◆ PROBLEM ◆
Copy out the records below word for word, from their start through the line containing "[x=975, y=1391]".
+===+
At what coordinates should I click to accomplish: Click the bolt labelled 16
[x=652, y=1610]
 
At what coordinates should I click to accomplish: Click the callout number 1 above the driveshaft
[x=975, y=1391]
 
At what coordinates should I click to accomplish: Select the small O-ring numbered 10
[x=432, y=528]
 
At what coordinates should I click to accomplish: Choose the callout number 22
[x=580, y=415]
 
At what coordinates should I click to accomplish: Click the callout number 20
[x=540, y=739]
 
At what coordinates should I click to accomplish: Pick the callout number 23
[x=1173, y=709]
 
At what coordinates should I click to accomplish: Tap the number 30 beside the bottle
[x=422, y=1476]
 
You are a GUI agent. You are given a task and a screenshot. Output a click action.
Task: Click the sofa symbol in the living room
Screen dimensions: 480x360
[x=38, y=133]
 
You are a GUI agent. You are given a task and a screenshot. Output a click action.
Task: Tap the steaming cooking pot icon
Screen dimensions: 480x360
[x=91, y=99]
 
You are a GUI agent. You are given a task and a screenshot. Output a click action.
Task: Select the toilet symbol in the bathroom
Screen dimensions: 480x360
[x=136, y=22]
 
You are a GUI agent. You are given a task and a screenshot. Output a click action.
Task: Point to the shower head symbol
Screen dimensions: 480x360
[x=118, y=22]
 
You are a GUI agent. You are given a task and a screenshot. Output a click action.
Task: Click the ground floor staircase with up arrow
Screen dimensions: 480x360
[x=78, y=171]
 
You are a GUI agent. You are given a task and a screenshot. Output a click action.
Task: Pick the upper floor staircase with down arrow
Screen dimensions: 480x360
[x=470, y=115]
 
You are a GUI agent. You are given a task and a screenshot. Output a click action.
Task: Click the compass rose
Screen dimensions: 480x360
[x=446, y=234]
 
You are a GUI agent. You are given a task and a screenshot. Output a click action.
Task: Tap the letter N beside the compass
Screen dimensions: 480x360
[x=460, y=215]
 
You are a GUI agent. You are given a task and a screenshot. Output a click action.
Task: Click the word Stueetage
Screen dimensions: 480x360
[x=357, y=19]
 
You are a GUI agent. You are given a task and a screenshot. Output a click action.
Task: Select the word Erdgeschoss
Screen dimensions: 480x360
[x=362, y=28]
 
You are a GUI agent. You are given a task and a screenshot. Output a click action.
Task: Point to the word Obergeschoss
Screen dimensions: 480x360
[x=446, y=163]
+===+
◆ RESPONSE TO THE EXERCISE ◆
At what coordinates should I click to accomplish: Click the bolt labelled 16
[x=652, y=1610]
 
At what coordinates should I click to accomplish: Click the callout number 1 above the driveshaft
[x=975, y=1391]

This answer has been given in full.